On the Organizational Dynamics of the Genetic CodeZhang, Zhang; Yu, Jun (Elsevier BV, 2011-06-07)The organization of the canonical genetic code needs to be thoroughly illuminated. Here we reorder the four nucleotides—adenine, thymine, guanine and cytosine—according to their emergence in evolution, and apply the organizational rules to devising an algebraic representation for the canonical genetic code. Under a framework of the devised code, we quantify codon and amino acid usages from a large collection of 917 prokaryotic genome sequences, and associate the usages with its intrinsic structure and classification schemes as well as amino acid physicochemical properties.

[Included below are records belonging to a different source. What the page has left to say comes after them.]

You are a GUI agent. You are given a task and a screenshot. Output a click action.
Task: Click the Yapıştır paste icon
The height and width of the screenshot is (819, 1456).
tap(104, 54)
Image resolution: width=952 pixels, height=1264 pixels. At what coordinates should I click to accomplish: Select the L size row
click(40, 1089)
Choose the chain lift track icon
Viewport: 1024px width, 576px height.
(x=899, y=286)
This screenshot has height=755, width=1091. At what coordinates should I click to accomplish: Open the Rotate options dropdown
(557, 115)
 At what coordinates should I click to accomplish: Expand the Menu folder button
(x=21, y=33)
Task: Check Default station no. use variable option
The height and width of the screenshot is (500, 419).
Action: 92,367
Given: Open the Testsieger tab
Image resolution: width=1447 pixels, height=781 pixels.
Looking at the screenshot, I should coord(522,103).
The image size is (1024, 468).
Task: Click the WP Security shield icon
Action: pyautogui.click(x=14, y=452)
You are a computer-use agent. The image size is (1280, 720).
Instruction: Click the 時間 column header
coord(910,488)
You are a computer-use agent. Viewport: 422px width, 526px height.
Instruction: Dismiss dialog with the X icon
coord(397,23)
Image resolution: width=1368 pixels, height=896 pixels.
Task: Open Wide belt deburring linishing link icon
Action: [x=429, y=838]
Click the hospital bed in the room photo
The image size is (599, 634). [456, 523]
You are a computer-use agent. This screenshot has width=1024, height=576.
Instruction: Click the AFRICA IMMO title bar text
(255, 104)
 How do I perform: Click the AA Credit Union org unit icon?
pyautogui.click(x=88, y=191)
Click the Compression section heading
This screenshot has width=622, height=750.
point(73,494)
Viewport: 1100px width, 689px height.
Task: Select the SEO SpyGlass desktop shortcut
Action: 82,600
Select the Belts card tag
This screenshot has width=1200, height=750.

Our results show that the algebraic representation of the code is structurally equivalent to a content-centric organization of the code and that codon and amino acid usages under different classification schemes were correlated closely with GC content, implying a set of rules governing composition dynamics across a wide variety of prokaryotic genome sequences. These results also indicate that codons and amino acids are not randomly allocated in the code, where the six-fold degenerate codons and their amino acids have important balancing roles for error minimization. Therefore, the content-centric code is of great usefulness in deciphering its hitherto unknown regularities as well as the dynamics of nucleotide, codon, and amino acid compositions.